◆ What to do
Leaving the pictures aside, transcribe only and exactly the lines from the one with "Screen dimensions: 1568x765" through the end of the entries, both included.

◆ Material provided
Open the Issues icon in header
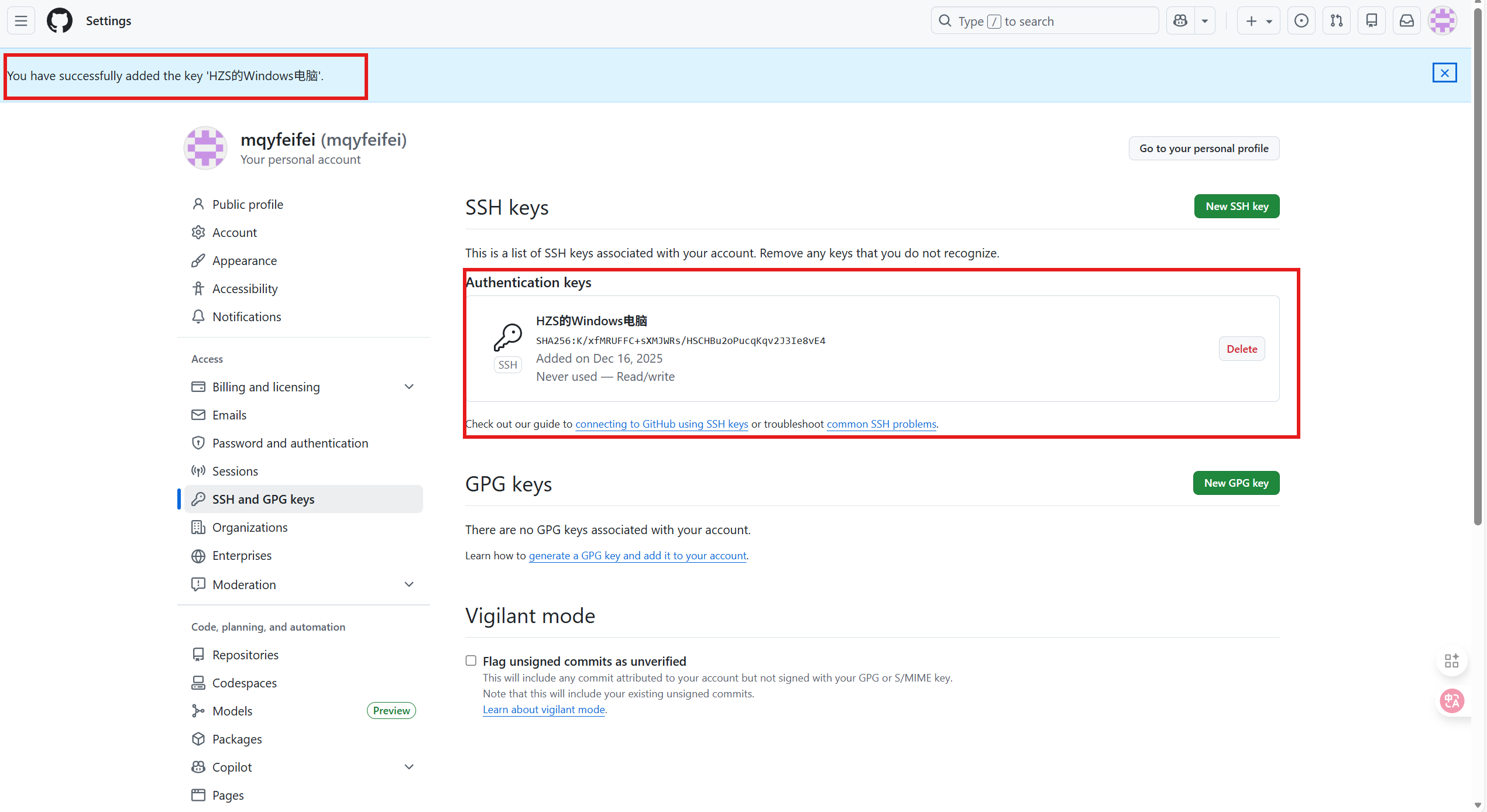 coord(1301,21)
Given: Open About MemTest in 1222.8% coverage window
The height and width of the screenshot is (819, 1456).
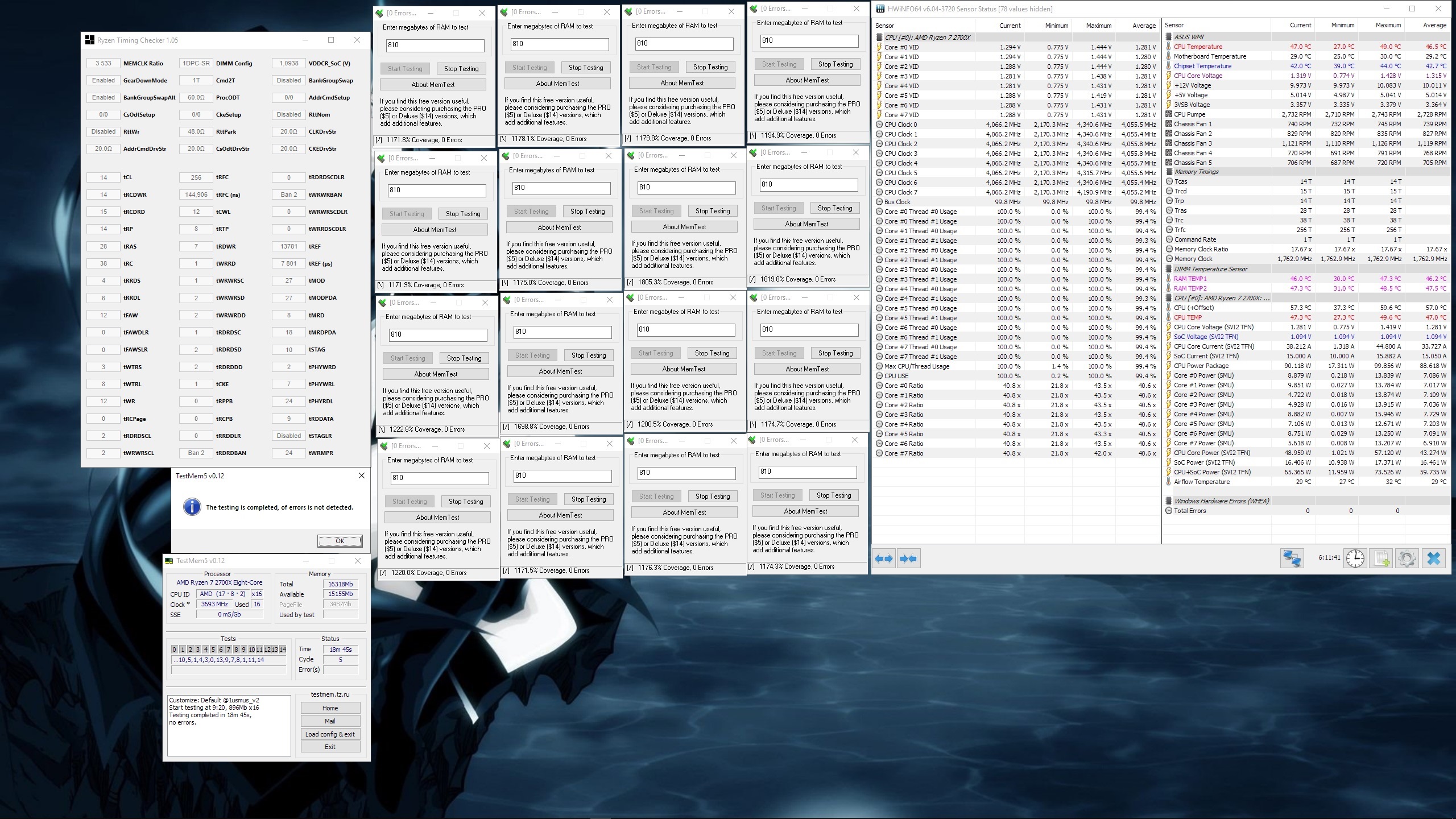Looking at the screenshot, I should coord(436,374).
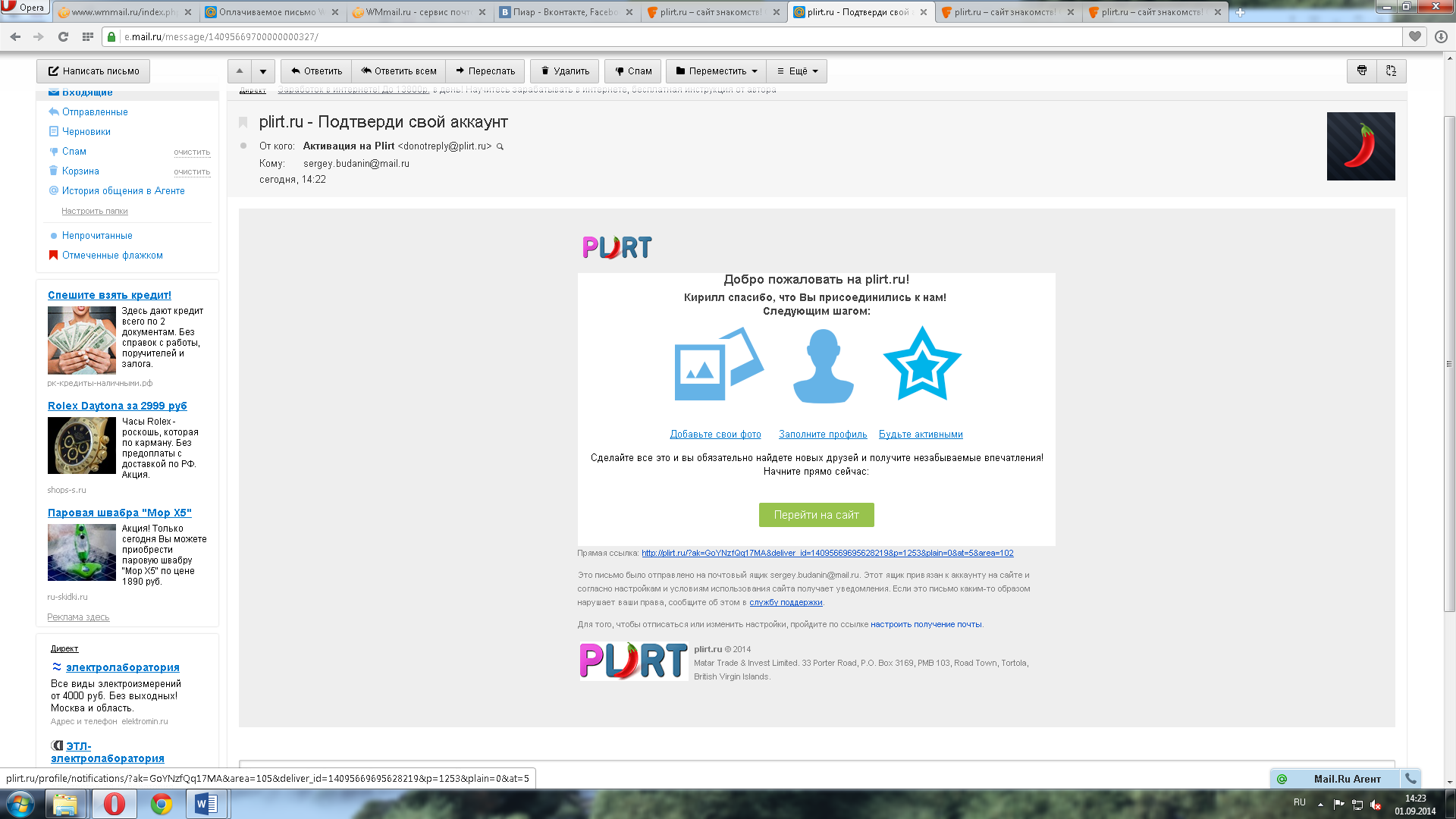Click the print icon in mail toolbar

pos(1361,71)
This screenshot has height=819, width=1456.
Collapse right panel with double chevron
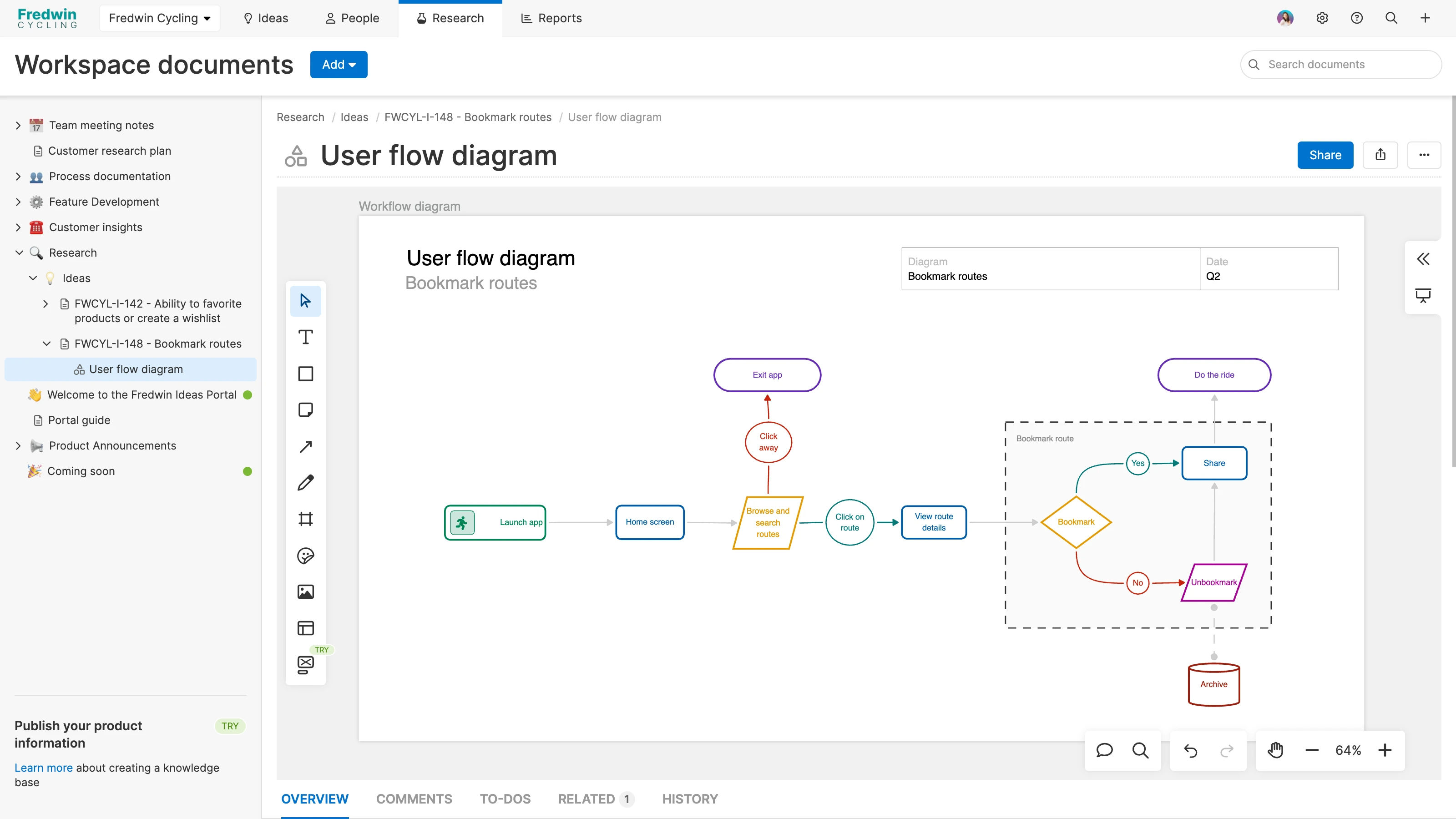pyautogui.click(x=1423, y=259)
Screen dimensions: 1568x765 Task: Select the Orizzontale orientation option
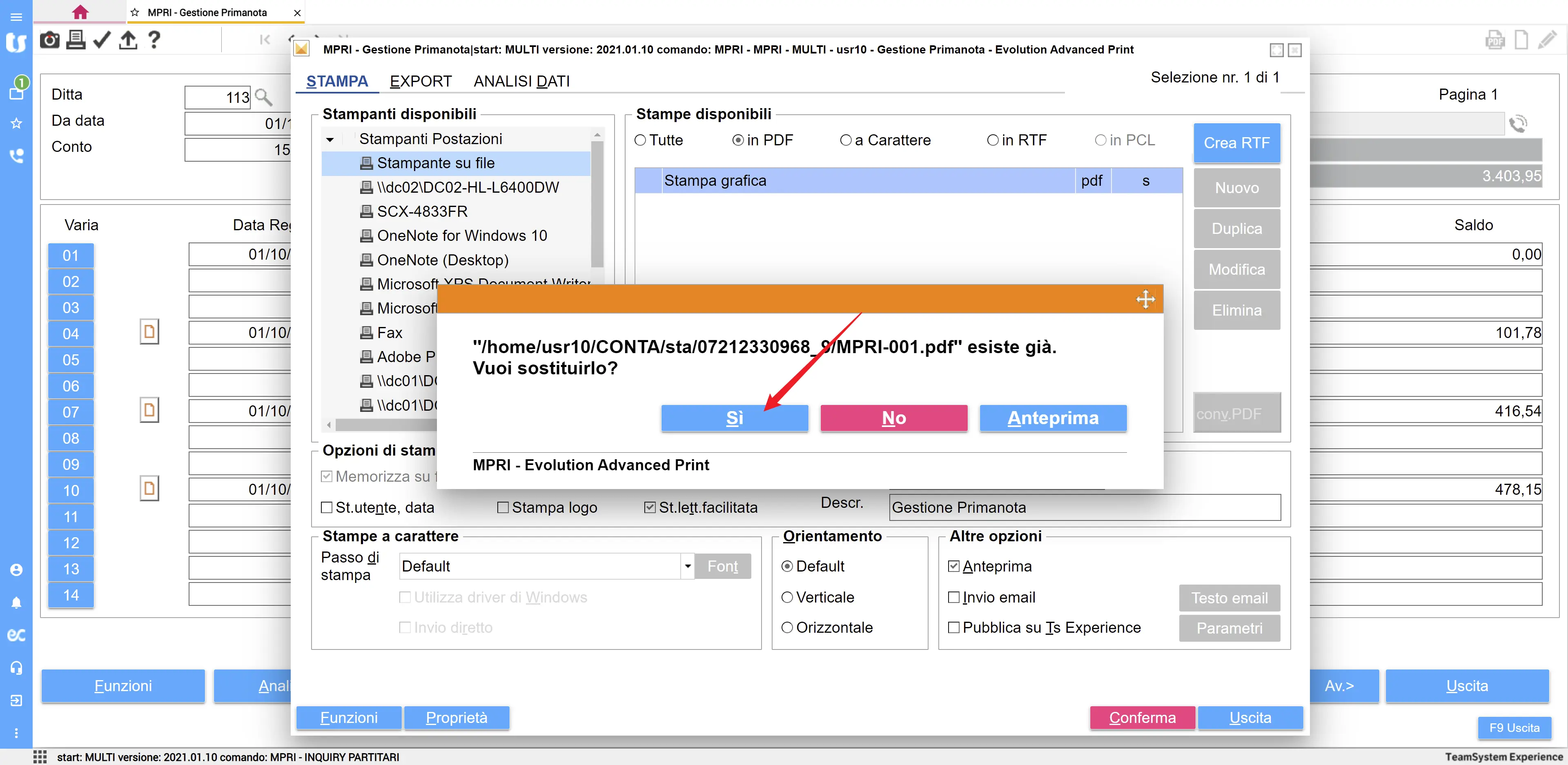787,627
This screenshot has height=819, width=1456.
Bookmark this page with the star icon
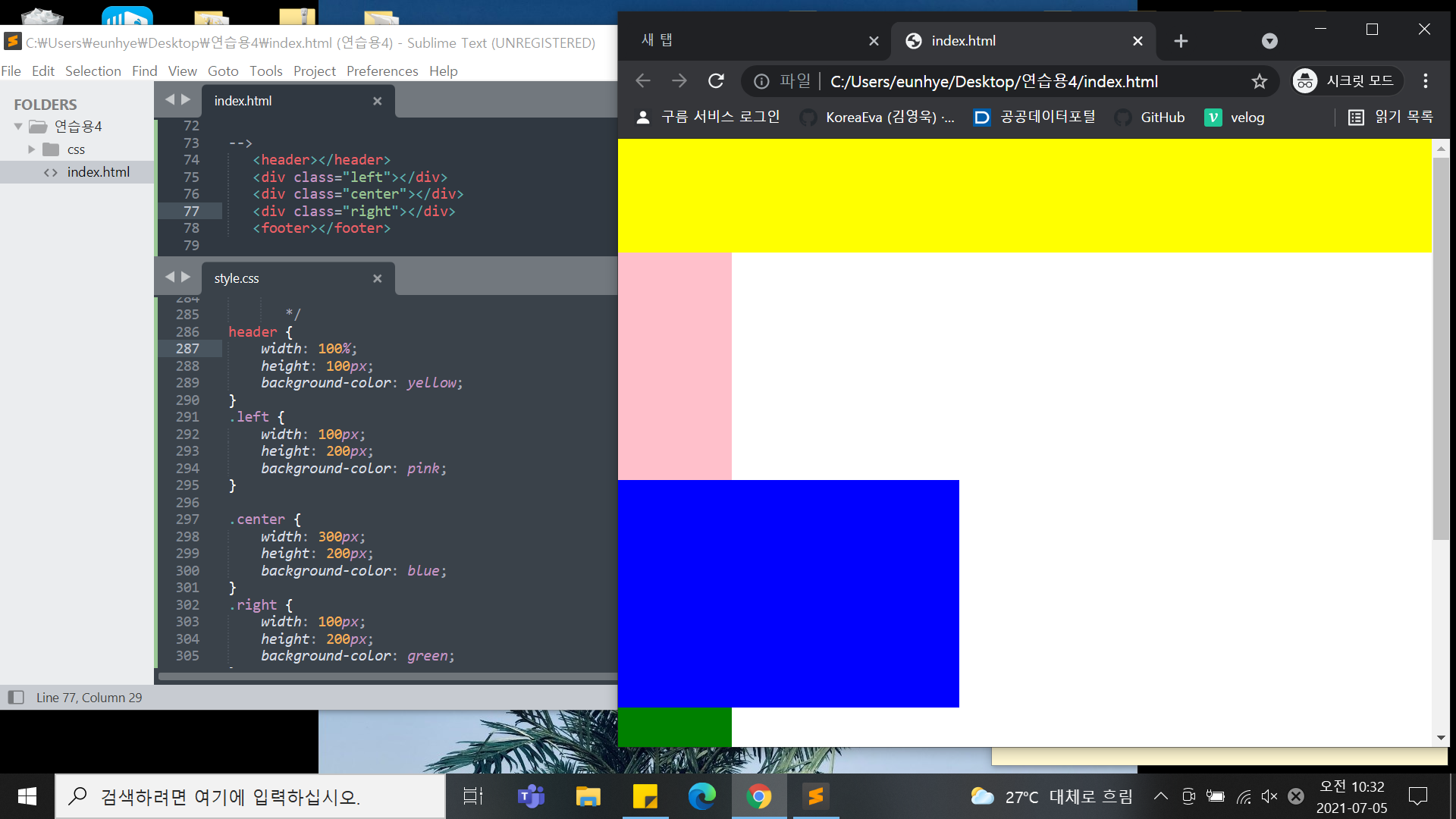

◆ Exercise result
Screen dimensions: 1568x765 Task: Select the Orizzontale orientation option
787,627
This screenshot has height=819, width=1456.
Bookmark this page with the star icon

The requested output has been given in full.